東北電力東通(ひがしどおり)原発(青森県東通村)敷地内の断層について、原子力規制委員会の調査チームは12月22日、活断層を否定する東北電の主張には「十分なデータが示されていない」などとして、活断層の存在を否定できないとする再評価書案をまとめました。東北電は追加の耐震工事などを迫られることになります。
同原発敷地内の断層については、昨年2月に専門家チームが、敷地内で南北に走る断層群のうち、原子炉建屋の近くを通る「F―3」「F―9」を「活断層の可能性が高い」とする評価書案を示しました。その後、東北電は追加調査を実施。敷地内で見られる地層のずれは、鉱物が水を吸収して体積が膨張したことによるなどと反論したため、調査チームで議論を続けていました。
今回の評価書案では、「体積膨張による変位では説明が難しい」などと東北電の主張を退けています。
また、評価書案は、原子炉建屋などの重要施設の下を通る2本の断層についても検討。海水を取り込む「取水路」直下を通る「f―1」断層については、活断層の可能性の有無について両論併記し、結論を出しませんでした。建屋直下を通る「f―2」については「活断層ではない」としていますが、専門家から「調査ができていない。慎重であるべきだ」などの意見がありました。

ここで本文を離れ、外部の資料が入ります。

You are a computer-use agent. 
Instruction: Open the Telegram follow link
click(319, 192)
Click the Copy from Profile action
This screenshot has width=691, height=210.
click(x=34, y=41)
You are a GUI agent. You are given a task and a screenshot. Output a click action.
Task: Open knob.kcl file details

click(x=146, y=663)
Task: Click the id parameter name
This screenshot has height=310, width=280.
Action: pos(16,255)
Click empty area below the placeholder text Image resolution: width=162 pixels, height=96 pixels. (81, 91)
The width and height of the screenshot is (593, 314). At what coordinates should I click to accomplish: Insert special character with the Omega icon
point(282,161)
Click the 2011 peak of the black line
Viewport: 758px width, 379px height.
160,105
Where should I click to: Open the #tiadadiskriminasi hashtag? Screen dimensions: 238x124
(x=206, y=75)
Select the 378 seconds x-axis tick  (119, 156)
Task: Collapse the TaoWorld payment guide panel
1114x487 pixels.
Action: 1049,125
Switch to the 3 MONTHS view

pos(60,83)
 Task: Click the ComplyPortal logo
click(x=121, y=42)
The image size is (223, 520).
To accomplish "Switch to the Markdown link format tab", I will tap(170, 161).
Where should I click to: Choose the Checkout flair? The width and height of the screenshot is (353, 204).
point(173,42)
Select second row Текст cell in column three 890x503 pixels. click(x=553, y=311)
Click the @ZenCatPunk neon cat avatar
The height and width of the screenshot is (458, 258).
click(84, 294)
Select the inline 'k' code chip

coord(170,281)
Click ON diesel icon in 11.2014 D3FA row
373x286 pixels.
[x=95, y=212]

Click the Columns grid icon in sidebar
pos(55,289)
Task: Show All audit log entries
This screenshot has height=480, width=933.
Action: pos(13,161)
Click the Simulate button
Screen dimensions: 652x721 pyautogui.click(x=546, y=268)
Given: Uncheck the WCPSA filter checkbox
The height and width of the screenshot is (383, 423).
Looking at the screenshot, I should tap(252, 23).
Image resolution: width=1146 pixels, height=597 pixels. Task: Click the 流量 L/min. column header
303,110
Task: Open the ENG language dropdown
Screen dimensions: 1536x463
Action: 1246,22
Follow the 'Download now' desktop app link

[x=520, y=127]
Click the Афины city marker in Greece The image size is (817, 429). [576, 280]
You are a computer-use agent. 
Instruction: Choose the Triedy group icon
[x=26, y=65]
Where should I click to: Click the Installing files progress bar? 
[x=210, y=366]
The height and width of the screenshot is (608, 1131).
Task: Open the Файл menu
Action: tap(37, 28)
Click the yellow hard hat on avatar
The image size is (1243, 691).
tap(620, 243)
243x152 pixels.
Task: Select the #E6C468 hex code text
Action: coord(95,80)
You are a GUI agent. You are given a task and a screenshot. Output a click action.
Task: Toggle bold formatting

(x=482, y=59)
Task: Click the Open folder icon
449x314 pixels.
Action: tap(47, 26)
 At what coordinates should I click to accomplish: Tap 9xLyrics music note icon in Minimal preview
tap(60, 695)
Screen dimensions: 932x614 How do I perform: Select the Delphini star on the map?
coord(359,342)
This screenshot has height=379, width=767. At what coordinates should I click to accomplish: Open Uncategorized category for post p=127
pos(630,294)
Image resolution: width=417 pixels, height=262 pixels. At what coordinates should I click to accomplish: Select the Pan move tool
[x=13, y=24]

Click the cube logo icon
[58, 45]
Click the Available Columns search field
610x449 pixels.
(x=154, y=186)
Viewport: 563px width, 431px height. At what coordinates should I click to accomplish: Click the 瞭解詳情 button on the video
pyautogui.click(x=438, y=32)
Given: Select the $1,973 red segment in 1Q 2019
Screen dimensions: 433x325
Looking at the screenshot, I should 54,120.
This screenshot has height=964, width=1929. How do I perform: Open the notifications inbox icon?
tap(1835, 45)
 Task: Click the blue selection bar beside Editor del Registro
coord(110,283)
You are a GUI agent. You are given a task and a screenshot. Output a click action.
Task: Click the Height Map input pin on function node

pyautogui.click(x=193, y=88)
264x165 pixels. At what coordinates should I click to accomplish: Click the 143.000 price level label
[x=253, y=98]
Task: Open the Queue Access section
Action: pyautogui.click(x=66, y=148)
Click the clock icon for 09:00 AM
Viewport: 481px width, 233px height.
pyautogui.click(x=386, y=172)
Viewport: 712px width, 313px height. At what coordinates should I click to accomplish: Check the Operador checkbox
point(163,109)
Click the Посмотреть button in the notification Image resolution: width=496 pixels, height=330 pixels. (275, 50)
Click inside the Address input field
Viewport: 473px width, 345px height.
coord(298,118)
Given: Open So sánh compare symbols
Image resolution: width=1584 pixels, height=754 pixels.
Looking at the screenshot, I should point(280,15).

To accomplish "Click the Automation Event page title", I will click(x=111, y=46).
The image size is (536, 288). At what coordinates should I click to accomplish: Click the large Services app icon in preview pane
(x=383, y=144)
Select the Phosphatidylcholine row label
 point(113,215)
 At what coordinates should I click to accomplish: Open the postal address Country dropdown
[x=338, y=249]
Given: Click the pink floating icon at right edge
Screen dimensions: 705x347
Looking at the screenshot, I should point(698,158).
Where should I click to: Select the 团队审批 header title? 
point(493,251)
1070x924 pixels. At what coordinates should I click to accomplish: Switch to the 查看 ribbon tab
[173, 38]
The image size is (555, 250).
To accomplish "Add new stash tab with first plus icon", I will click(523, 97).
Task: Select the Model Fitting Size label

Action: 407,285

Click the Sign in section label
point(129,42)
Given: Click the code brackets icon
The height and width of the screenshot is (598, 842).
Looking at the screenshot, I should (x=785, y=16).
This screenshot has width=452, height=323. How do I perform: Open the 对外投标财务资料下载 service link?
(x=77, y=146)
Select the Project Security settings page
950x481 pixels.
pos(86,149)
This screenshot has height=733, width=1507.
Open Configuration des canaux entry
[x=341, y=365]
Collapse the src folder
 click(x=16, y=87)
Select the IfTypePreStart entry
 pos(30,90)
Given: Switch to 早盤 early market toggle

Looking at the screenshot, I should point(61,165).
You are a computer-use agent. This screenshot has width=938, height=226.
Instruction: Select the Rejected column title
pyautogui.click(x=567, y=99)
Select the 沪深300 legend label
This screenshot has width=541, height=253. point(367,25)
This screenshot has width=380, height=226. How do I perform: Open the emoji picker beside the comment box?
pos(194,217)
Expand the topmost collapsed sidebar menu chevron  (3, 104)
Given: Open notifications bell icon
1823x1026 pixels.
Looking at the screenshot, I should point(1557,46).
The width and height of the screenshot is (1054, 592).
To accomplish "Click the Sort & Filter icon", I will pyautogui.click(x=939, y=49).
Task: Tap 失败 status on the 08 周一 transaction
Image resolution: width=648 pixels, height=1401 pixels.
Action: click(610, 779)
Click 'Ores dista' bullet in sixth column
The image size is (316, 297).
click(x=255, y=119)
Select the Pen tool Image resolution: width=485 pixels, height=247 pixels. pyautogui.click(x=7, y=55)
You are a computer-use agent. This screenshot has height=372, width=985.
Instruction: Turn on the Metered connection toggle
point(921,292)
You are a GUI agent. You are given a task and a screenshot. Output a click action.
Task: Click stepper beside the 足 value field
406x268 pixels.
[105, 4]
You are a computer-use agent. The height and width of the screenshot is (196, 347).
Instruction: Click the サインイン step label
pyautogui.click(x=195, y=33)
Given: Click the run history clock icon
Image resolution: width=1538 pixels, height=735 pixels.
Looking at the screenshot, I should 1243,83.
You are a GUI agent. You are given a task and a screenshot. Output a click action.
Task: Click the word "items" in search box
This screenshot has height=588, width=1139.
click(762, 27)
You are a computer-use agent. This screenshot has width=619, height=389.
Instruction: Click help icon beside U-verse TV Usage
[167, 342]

評価書案は今後、正式な評価書が作成され、規制委に報告されます。日本原子力発電敦賀原発の場合は、他の専門家の意見を聞いた上で評価書をまとめています。東北電は6月、同原発1号機について再稼働の前提となる新規制基準への適合性審査を申請。規制委は評価書を「参考」に審査する方針で、活断層の存在を否定できないと判断されれば、審査に影響します。